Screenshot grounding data
※ ※ ※

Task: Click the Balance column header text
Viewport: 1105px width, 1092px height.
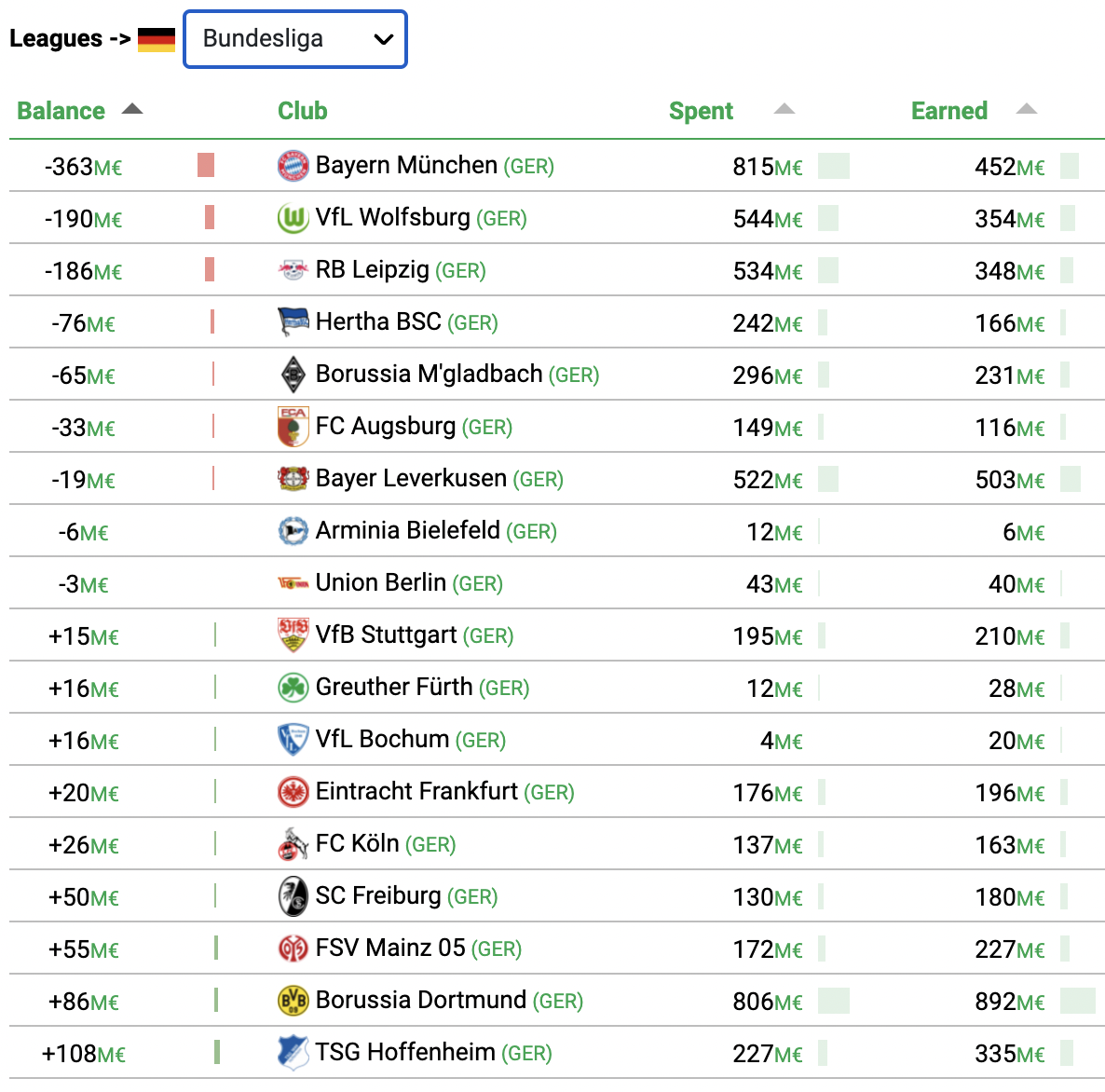Action: point(61,111)
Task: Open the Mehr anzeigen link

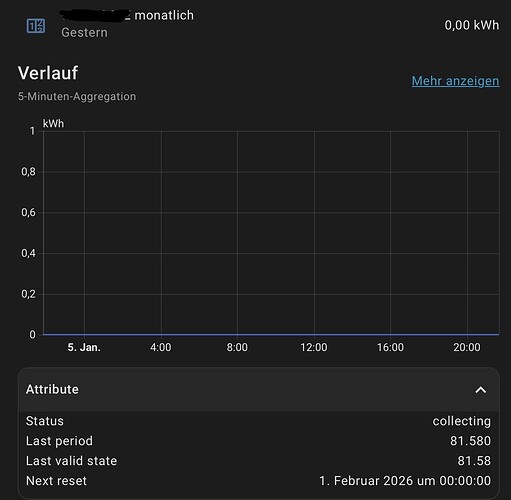Action: click(455, 81)
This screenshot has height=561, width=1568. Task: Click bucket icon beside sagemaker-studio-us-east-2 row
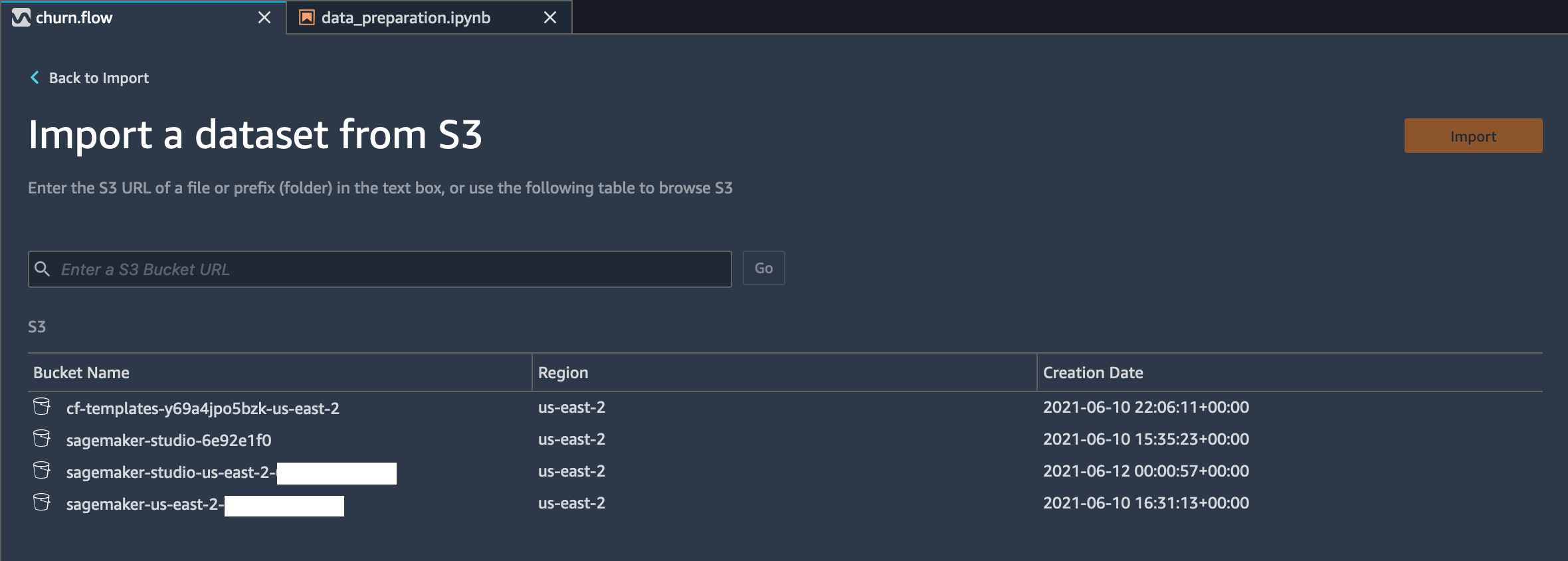coord(42,471)
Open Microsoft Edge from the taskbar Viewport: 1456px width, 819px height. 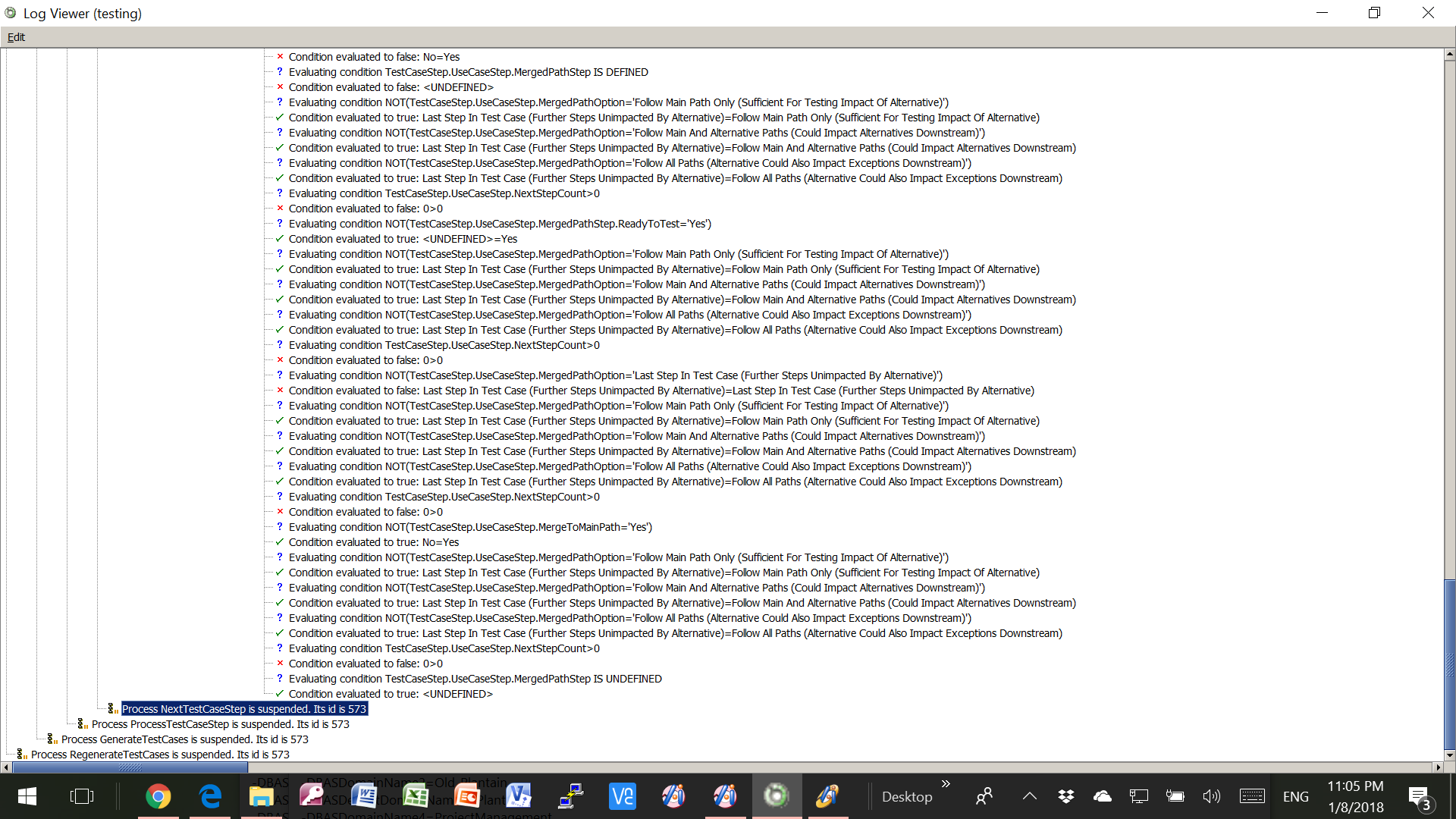click(x=210, y=796)
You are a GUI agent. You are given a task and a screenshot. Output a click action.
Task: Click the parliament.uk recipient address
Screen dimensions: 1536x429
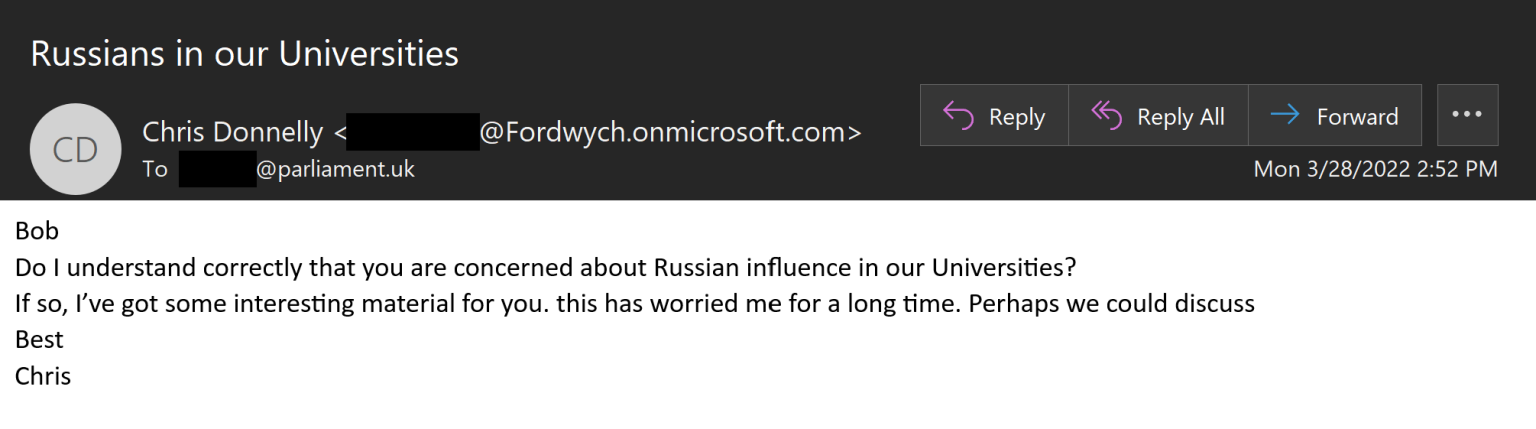[x=335, y=169]
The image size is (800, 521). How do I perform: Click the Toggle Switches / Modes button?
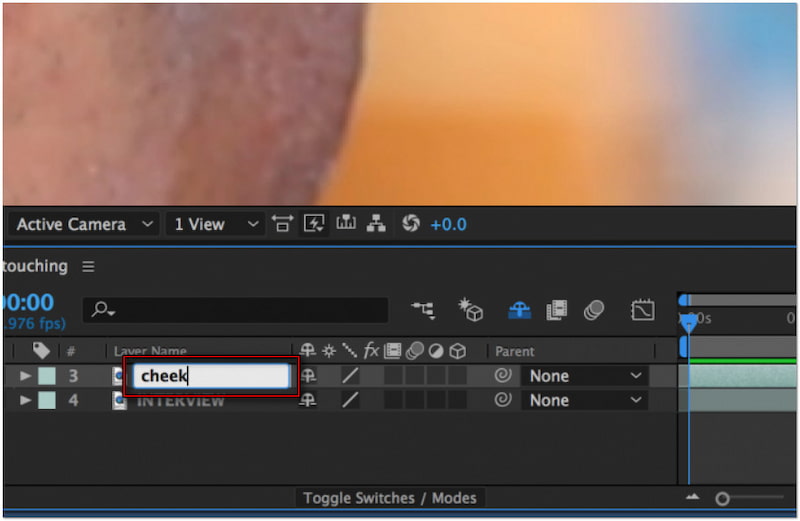coord(390,498)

※ ※ ※

Where pictures appear, omit them, and transcribe exactly, with nothing else, the lines from the line with "You are a GUI" through the final line of the records above, both ends included.

## Exercise answer
You are a GUI agent. You are given a task and a screenshot. Output a click action.
Task: Click the parliament.uk recipient address
Screen dimensions: 1536x429
[x=335, y=169]
The image size is (800, 521). How do I perform: Click the Toggle Switches / Modes button?
coord(390,498)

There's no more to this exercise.